AI Impact Assessments

(3 models)

Scientific Impact Assessment: RePAIR: Interactive Machine Unlearning through Prompt-Aware Model Repair

1. Core Contribution

The paper introduces Interactive Machine Unlearning (IMU), a paradigm shift from provider-centric to user-centric machine unlearning. Rather than requiring model service providers to run retraining pipelines, users can issue natural language instructions to remove targeted knowledge at inference time. The proposed framework, RePAIR, orchestrates three models: a watchdog (intent detection), a surgeon (code generation), and a patient (the model being repaired). The technical core is STAMP, a training-free, single-sample unlearning method that uses closed-form pseudoinverse updates to redirect MLP activations toward a refusal subspace. A low-rank variant (STAMP-LR) reduces computational complexity from O(d³) to O(r³ + r²·d).

The problem formulation is genuinely novel — no prior work frames unlearning as an interactive, user-driven process at inference time. The decomposition into "when/what/how to unlearn" is clean and well-motivated by privacy regulations (GDPR, CCPA).

2. Methodological Rigor

Strengths in methodology:

  • The STAMP method is mathematically well-grounded, using Moore-Penrose pseudoinverse for closed-form weight updates. The derivation from activation steering to pseudoinverse solutions is clearly presented.
  • The low-rank approximation (STAMP-LR) is a principled efficiency optimization with clear complexity analysis.
  • The layer selection strategy based on cosine divergence between forget and refusal activations (Figure 5) provides an empirically justified intervention point.
  • Concerns:

  • The experimental setup has notable limitations. The paper uses "reduced subsets" of WMDP and MMLU with free-form answer generation rather than standard MCQ evaluation, making results not directly comparable to published benchmarks. This undermines the ability to contextualize performance claims.
  • The retain buffer requirement (even at 10%) is somewhat contradictory to the claimed "training-free" nature. While no backpropagation occurs, the need for retain data at inference time is a significant practical limitation that partially undermines the user-centric narrative.
  • The evaluation of the full pipeline (Table 3) relies on LLM-as-judge evaluation (Mistral-7B evaluating outputs), which introduces assessment noise without clear calibration.
  • The single-sample experiment (Table 8) is compelling but somewhat artificial — all baselines are trained for only one epoch on a single sample, which is hardly a fair comparison since these methods were designed for batch settings.

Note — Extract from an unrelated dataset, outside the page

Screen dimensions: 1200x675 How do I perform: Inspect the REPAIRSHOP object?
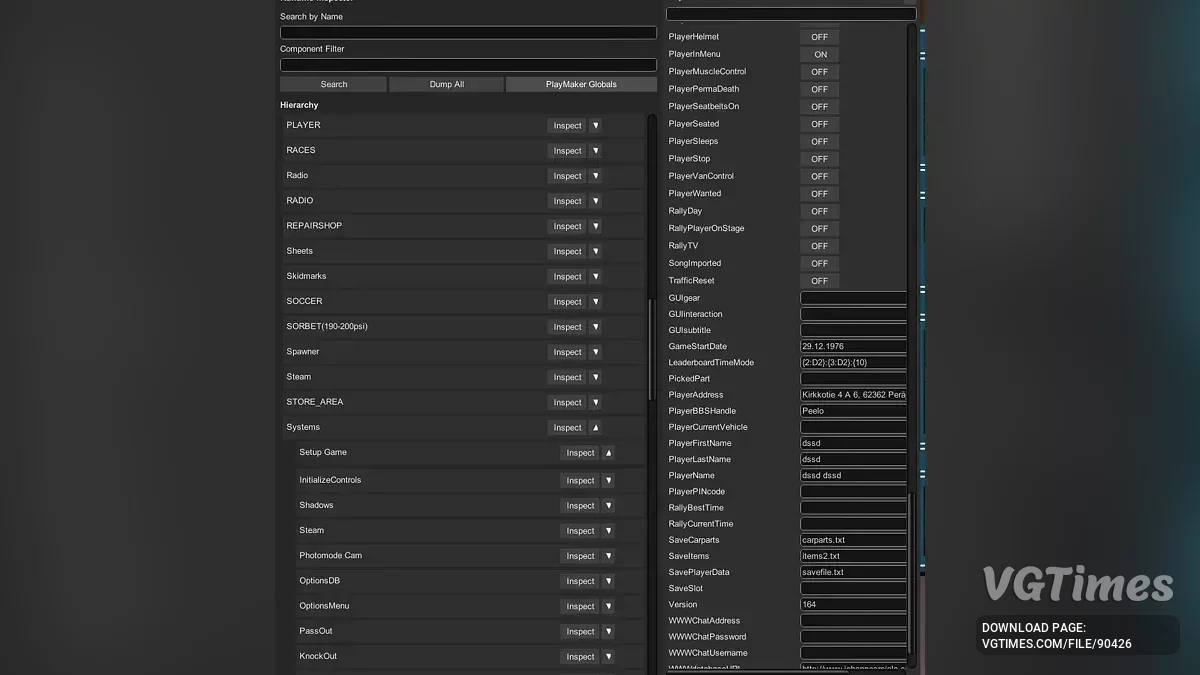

The result demonstrates STAMP's unique capability rather than exposing baseline weaknesses.
  • The synthetic biographical data (2K profiles from Mistral-7B API) for personal data erasure raises questions about ecological validity — real memorized personal data behaves differently from synthetically injected data.
  • 3. Potential Impact

    Practical applications:

  • The framework addresses a real governance gap: users currently have no mechanism to directly exercise their "right to be forgotten" with deployed LLMs.
  • On-device unlearning could be relevant for edge deployment scenarios where privacy-sensitive applications require local control.
  • The multi-model orchestration pattern (watchdog/surgeon/patient) is an interesting architectural contribution that could inspire similar agent-based model editing systems.
  • Broader influence:

  • If the IMU paradigm gains traction, it could influence how LLM providers design their APIs and deployment architectures.
  • The connection to test-time training literature opens a bridge between two previously separate research communities.
  • However, the security implications are concerning and insufficiently addressed: allowing users to arbitrarily modify model weights at inference time could be exploited for adversarial purposes (e.g., removing safety guardrails rather than personal data).
  • 4. Timeliness & Relevance

    The paper is highly timely. Machine unlearning for LLMs is an active area with growing regulatory pressure. The user-centric framing addresses a genuine gap — most existing methods assume provider-side access. The connection to GDPR/CCPA compliance makes this relevant beyond purely academic settings. The test-time adaptation angle is also currently popular, making this work well-positioned in the research zeitgeist.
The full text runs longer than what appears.